Stay strong and flexible with this easy yoga program.
For back and shoulders: Stand with feet together and knees slightly bent. Begin with left hand on hip and extend right arm overhead in line with your ear. Lean to the left and slowly reach to the left with your right arm. Hold stomach in to keep the body in line. Repeat on right side.
For back, shoulders, chest, and legs: Stand with feet together and knees slightly bent. Bend forward with arms behind back, fingers interlaced. Be sure your weight is evenly distributed between both feet. Relax the weight of your head, neck, and shoulders. Lift arms overhead, bringing them in line with shoulders. Breathe deeply.
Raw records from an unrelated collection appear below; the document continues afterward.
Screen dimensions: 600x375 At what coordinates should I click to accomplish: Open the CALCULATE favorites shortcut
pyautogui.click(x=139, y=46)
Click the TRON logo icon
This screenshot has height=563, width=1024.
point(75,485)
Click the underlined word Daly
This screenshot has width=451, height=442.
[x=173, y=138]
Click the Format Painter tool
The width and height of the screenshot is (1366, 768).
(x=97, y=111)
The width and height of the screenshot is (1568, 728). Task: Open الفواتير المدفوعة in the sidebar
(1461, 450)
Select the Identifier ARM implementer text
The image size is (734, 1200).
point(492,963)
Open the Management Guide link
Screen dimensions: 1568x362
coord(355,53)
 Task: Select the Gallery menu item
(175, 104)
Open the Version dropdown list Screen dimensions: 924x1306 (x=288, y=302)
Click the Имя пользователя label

For back, shoulders, and chest: Get down on all fours. Place your hands shoulder distance apart and your knees at hip distance. Gently tighten stomach muscles, pulling navel into spine and rounding the back from head to tailbone. Lower and relax head and neck as you exhale.
For back, shoulders, and chest: On all fours, drop your stomach toward the floor, arch your back and lift head upward as you inhale. Rotate between this position and the Cat Pose in a smooth fashion.
For back: Lie on back with knees bent and arms out, palms up. Lower your knees to your right side while keeping shoulders on floor. Turn your head in the opposite direction of your knees, looking out over the fingertips. Inhale. Return to center. Repeat on the opposite side, exhaling as you lower knees.
For hips: Lie flat on the floor with feet together and knees bent. Gently lower knees toward the floor in opposite directions. Inhale and reach arms overhead, resting backs of hands on the floor. Touch thumbs and index fingers and press elbows outward. Relax body.